Brown patches are some of the most common in cool season lawns. As the name suggests, you will be able to identify it by the large patches.
However, you also have to be careful once you spot the signs because it could already have spread to a big area of the lawn.
It’s easy to treat brown spots since they respond to fungicide rather quickly.
Large patches might start small, but they can grow as big as the size of a car. Unlike the brown spots, the discoloration of the large patches won’t be as dramatic.
The infected area will show signs of discoloration a shade lighter than the original turf.
The summer patch, also known as the necrotic ring, is not as common as other lawn diseases. However, once you notice it’s quite difficult to manage.
You can start to see signs in the late summer as tan or light brown circular patches.
Pink Snow Mold
Don’t let the name fool you – these pink patches won’t be easy to identify. The pink discoloration only happens for a short period of time before it fades to a different color.

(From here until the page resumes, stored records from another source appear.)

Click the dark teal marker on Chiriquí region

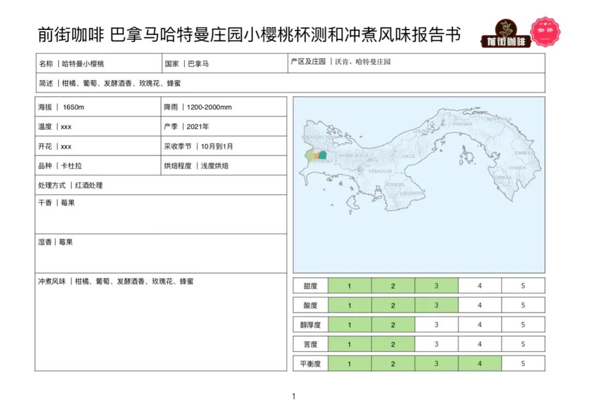click(x=322, y=155)
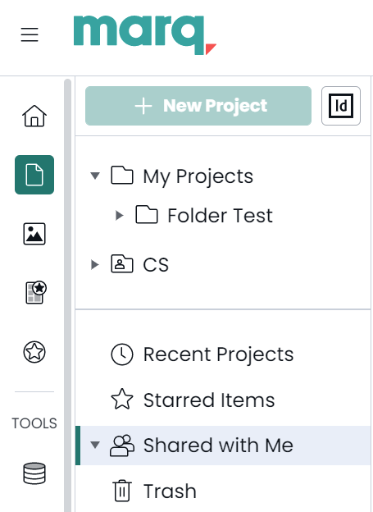Open the Templates star-grid icon

(x=35, y=292)
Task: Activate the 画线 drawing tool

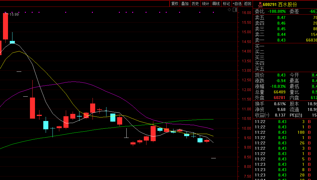Action: click(x=216, y=4)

Although the name suggests it happens due to snow, it’s not entirely true. Pink snow mold can even spread in humid areas year-round.
If you suspect pink snow, you will be able to identify it by the circular patches that appear to be water soaked.
Pythium blight is a disease that starts with leaves and attacks vulnerable turf. Since this is a type of water mold it happens more often when the soil drains poorly.
If you suspect of pythium blight, look for 3-inch circular areas with a gray watersoaked look.
3. Don’t Spread Around the Fungus
One of the reasons why people can’t control grass infections is because they carry the fungus with them to other areas of the yard.
The disease the plagues most yards can spread around in many ways such a lawnmower, wheelbarrow, and even in your shoes. To stop this from happening you should avoid using the same tools in the infected and non-infected areas.
For example, if you’re working on your lawn, use plastic wraps on your shoes. When you move from the unhealthy area of the grass to the healthy area, remove the wraps from your feet.
Also, be careful about infected grass clippings, so they don’t spread around the lawn.